Extracted records:
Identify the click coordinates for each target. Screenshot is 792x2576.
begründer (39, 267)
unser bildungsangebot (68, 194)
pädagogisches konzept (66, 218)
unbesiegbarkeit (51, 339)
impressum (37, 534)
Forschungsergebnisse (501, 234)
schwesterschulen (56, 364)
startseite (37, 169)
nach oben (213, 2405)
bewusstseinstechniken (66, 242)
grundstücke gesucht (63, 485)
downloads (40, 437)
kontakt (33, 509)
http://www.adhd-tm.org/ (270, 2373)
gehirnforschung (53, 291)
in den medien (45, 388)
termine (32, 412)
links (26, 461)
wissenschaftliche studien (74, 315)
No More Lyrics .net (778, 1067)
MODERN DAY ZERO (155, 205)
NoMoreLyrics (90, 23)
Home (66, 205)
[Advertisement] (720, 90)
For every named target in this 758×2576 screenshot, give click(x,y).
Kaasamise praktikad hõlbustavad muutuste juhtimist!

**Exercise directions:**
Copy the records above word for word, line by line, in the same order.

**Exercise result:**
Identify the click coordinates for each target. Screenshot is 792x2576.
begründer (39, 267)
unser bildungsangebot (68, 194)
pädagogisches konzept (66, 218)
unbesiegbarkeit (51, 339)
impressum (37, 534)
Forschungsergebnisse (501, 234)
schwesterschulen (56, 364)
startseite (37, 169)
nach oben (213, 2405)
bewusstseinstechniken (66, 242)
grundstücke gesucht (63, 485)
downloads (40, 437)
kontakt (33, 509)
http://www.adhd-tm.org/ (270, 2373)
gehirnforschung (53, 291)
in den medien (45, 388)
termine (32, 412)
links (26, 461)
wissenschaftliche studien (74, 315)
No More Lyrics .net (778, 1067)
MODERN DAY ZERO (155, 205)
NoMoreLyrics (90, 23)
Home (66, 205)
[Advertisement] (720, 90)
For every named target in this 758×2576 screenshot, give click(x,y).
Kaasamise praktikad hõlbustavad muutuste juhtimist!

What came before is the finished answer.